Is the concern mainly things like botnets and DDoS activity, weak default credentials on network equipment, or compromised business networks where poorly secured routers or attached NAS devices could expose sensitive or proprietary data? In other words, is the concern less about decrypting traffic and more about using the router as a foothold for surveillance, disruption, or access to poorly secured internal systems?

[nathas]

It's everything you mention in the second paragraph, and additionally just the ability to turn them off.

Imagine everyone had their routers disabled simultaneously. I don't know if the cell networks could function with the surge in standard traffic that would happen, and then you've effectively plunged all or part of the country into a communication blackout.

I think "turn it off permanently by bricking it" is almost as bad as "leverage for DDoS".

I worked on Bot Mitigation at Amazon, and we once saw a ton of traffic that was heavily distributed amongst consumer devices world-wide, but surprisingly in the US too. We suspected compromised routers that were using the home page as a health check. There was a lot of investigation I did, and the short realization after talking with the network engineers is that the amount of traffic, and distribution of sources, would be impossible to stop.

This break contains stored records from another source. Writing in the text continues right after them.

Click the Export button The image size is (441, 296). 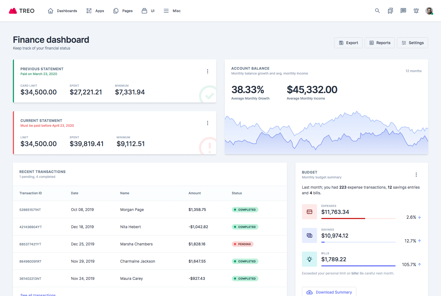pos(348,43)
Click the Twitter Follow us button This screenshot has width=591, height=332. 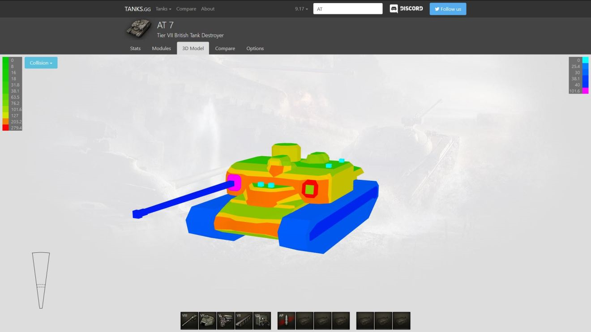(x=448, y=9)
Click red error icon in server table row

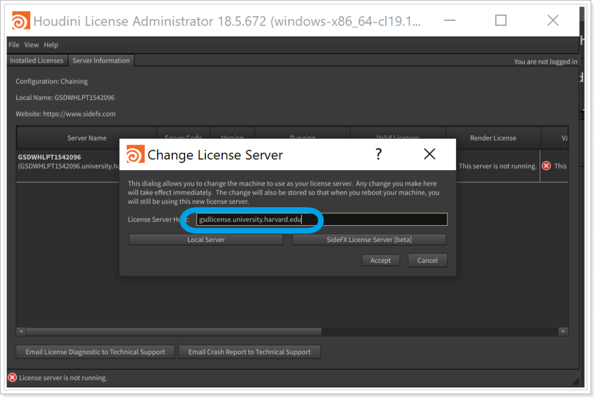546,166
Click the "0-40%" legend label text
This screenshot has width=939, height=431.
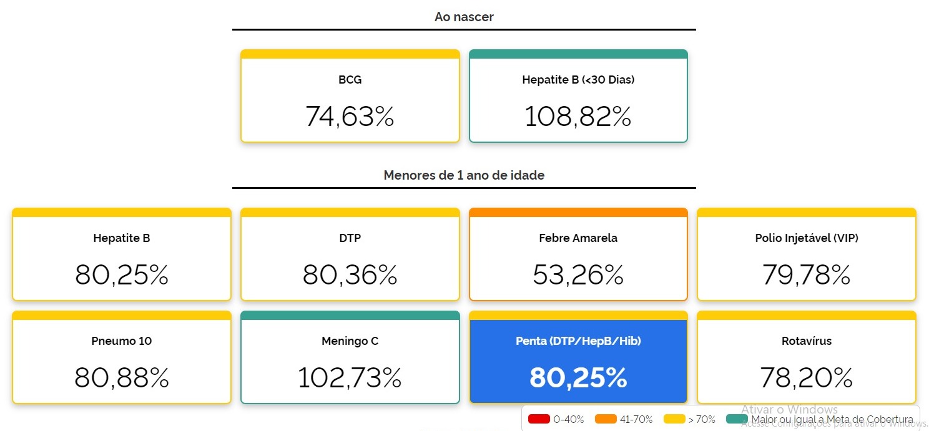coord(568,420)
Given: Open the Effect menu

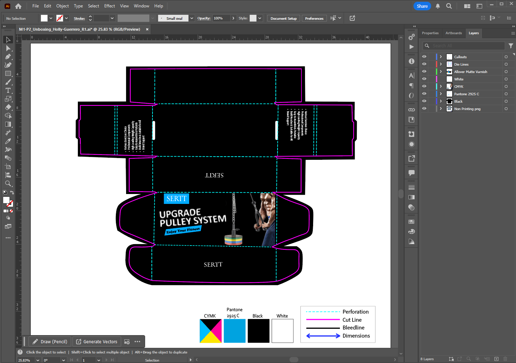Looking at the screenshot, I should point(110,6).
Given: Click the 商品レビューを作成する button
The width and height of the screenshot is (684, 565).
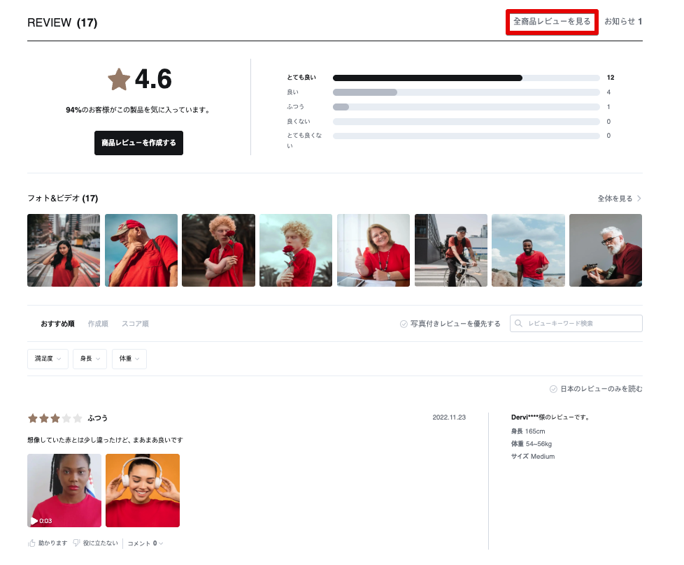Looking at the screenshot, I should (138, 143).
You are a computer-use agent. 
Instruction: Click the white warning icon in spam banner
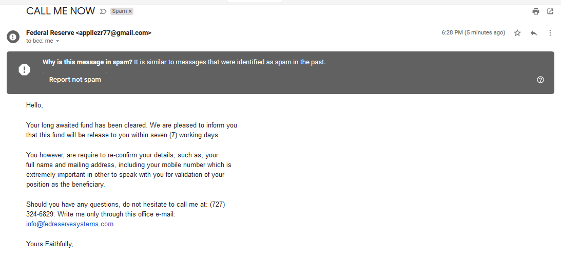24,70
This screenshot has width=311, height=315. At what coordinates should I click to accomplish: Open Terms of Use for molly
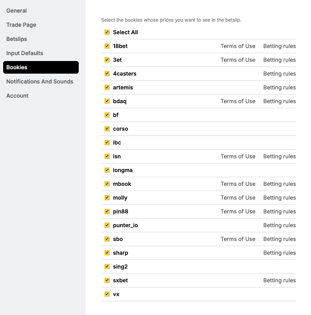(x=238, y=198)
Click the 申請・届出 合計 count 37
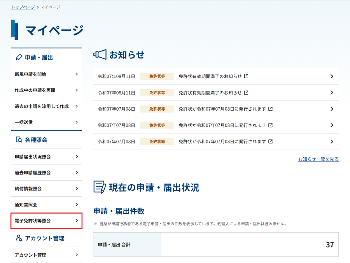350x263 pixels. point(330,245)
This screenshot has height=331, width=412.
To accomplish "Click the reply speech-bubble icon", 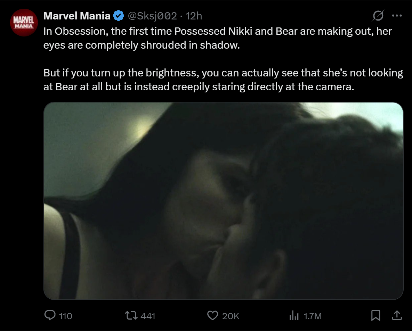I will coord(50,315).
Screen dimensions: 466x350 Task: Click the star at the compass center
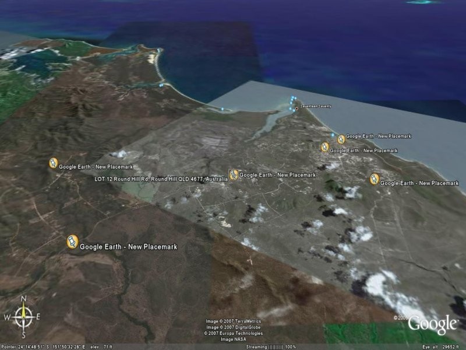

There merely isn't enough bandwidth in the world to stop so many residential device if it hits a specific target. To be clear, this was coming from less than half of active Amazon customers, not everyone in the US.

Anyway, it wasn't routers, but it was a consumer device, and it wasn't nefarious, it was incompetence (in code), as usual.

[gruez]

>Imagine everyone had their routers disabled simultaneously. I don't know if the cell networks could function with the surge in standard traffic that would happen, and then you've effectively plunged all or part of the country into a communication blackout.

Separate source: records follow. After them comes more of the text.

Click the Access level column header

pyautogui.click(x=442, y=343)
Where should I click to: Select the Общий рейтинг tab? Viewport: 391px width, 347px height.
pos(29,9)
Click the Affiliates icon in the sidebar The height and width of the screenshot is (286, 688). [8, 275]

IME cell networks definitely can't cope with a loss of all routers in an area, given how mobile data becomes basically unusable when there's a power outage. That said, "everyone had their routers disabled" is probably not realistic, given that there are plenty of non-chinese router vendors.

[progmetaldev]

Isn't the issue that a lot of these devices have vulnerabilities and aren't updated often enough, rather than the device being of Chinese origin? You look at hardware for the home market, and most haven't received an update in years, if not a decade. Widely deployed hardware with out of date software seems like it's just a script to crawl home IP address spaces, like a Metasploit module, no?

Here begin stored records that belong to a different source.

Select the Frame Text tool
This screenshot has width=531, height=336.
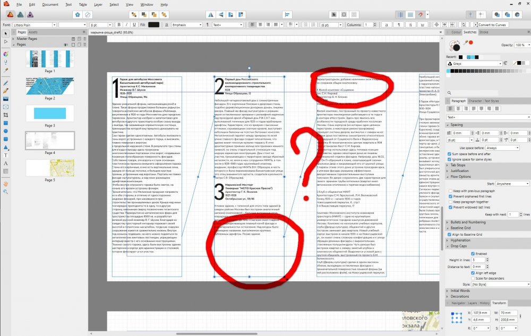click(x=5, y=155)
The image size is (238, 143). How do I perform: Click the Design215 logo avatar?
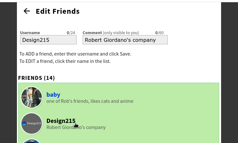click(x=32, y=124)

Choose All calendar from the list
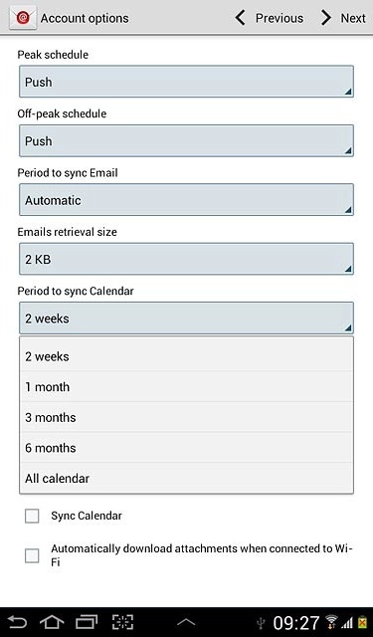pyautogui.click(x=186, y=478)
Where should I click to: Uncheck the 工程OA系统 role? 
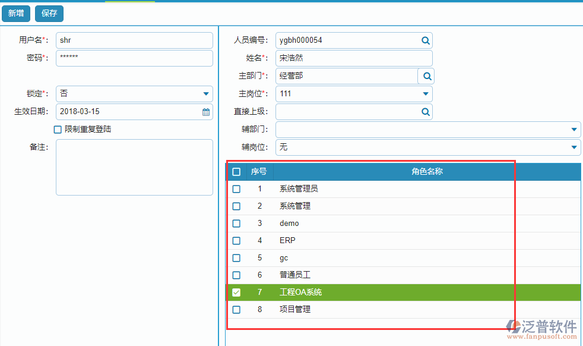click(236, 292)
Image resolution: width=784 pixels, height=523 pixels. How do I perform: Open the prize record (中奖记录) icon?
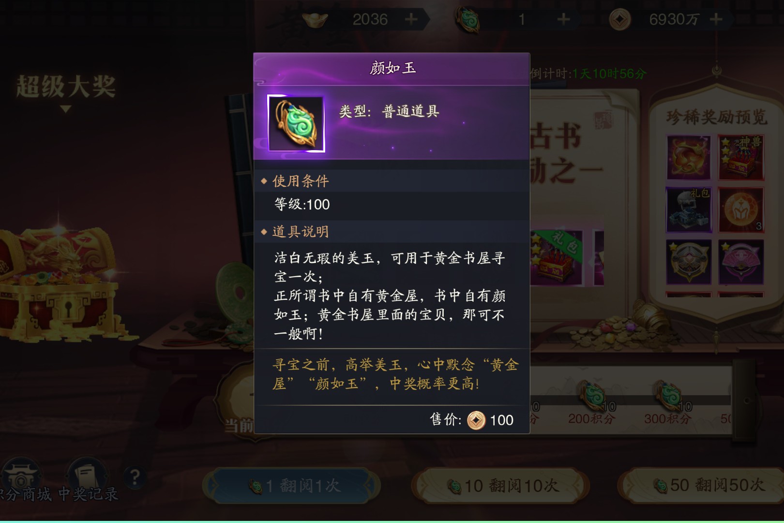tap(88, 479)

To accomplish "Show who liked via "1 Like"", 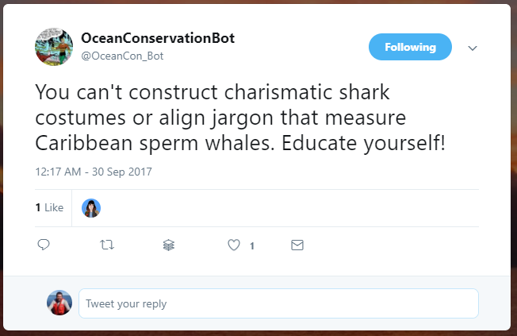I will pyautogui.click(x=49, y=208).
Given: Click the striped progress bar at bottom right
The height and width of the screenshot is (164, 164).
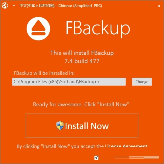Looking at the screenshot, I should pos(137,157).
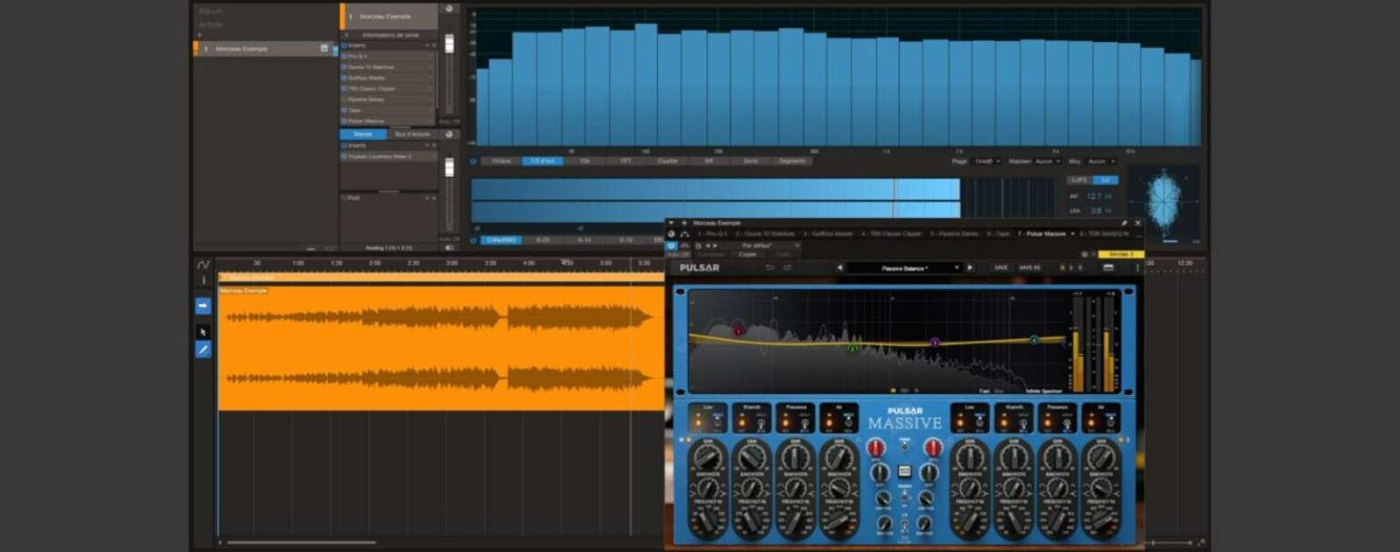1400x552 pixels.
Task: Click the pin icon on the plugin window
Action: pos(1125,223)
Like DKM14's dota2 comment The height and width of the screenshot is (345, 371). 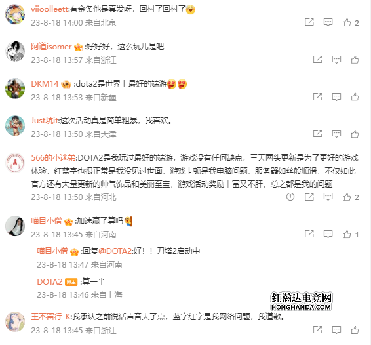(355, 97)

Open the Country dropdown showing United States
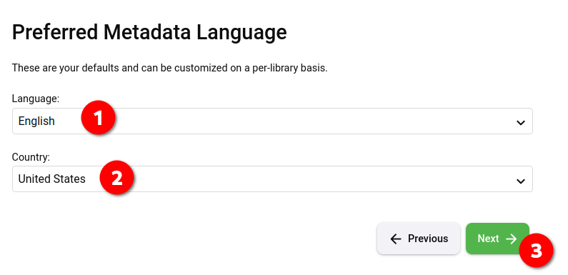(272, 179)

Maybe I'm misunderstanding the link to Chinese vs. non-Chinese router vendors?

[topspin]

Among policy and security people, the term they bandy about is Advanced Persistent Threat (APT). They're not wrong; there are a number of recent cases, and these are ongoing, and you've heard of some of them: Volt, Flax and Salt Typhoon and Velvet Ant. There are more you haven't heard about, because only the operators know they exist.

These are networks of controlled devices. They're hard to eradicate, as shown by the fact that they haven't been eradicated: they're still active and being used to compromise systems, including defense and intelligence systems, power systems, financial systems, identity systems, etc.

Is banning foreign gear going to fix this? No. Security isn't a product. It is, however, a process, and in a process you take steps. I think this: we (individuals and institutions) enjoy tremendous liberty in the use of communications equipment in the US and most of the West. Taking that for granted is a mistake. If part of keeping this means the US has to spin up a domestic supply of network gear, or carefully modulate where such gear comes from, then lets do that. Otherwise, The Powers That Be will leverage its concerns into far worse steps.

[supertrope]

The FCC Chairman is sucking up to the President.

If this were really about computer security they would follow California’s example of requiring unique passwords. Maybe make manufacturers liable for not patching known remote exploitable security vulnerabilities. It doesn’t matter if the source of a DDoS is a Huawei box or a Netgear box.

[ImJamal]

There are a few reasons

- Access to data (dns/ips, domain names (if not using ESNI), amount of traffic, etc) of sites you are visiting

- Access to the inside of your network where it can attack machines that may not be secure

- DDoS

- The ability to shut down your internet

I'm sure there are more.

[jen20]

> is the concern less about decrypting traffic and more about using the router as a foothold for surveillance, disruption, or access to poorly secured internal systems?

That should probably be the technical concern. Even if you have traffic protected by TLS, you still typically have enough metadata to cause some problems for users individually, but the assumption that foreign equipment is back-doored by some security service or other is probably safe.

[x0x0]

The policy rationale is the Trump admin takes bribes to permit router imports. No different than how various companies won tariff exemptions.

[leptons]

That, and like drones, maybe one of his kids starts up a router company which becomes the sole company allowed to sell routers in the US.

[hedora]

And, like news networks, maybe the router companies are forced to let him hire a censor (they like to call them ombudsmen) so the white house can real-time block inconvenient traffic.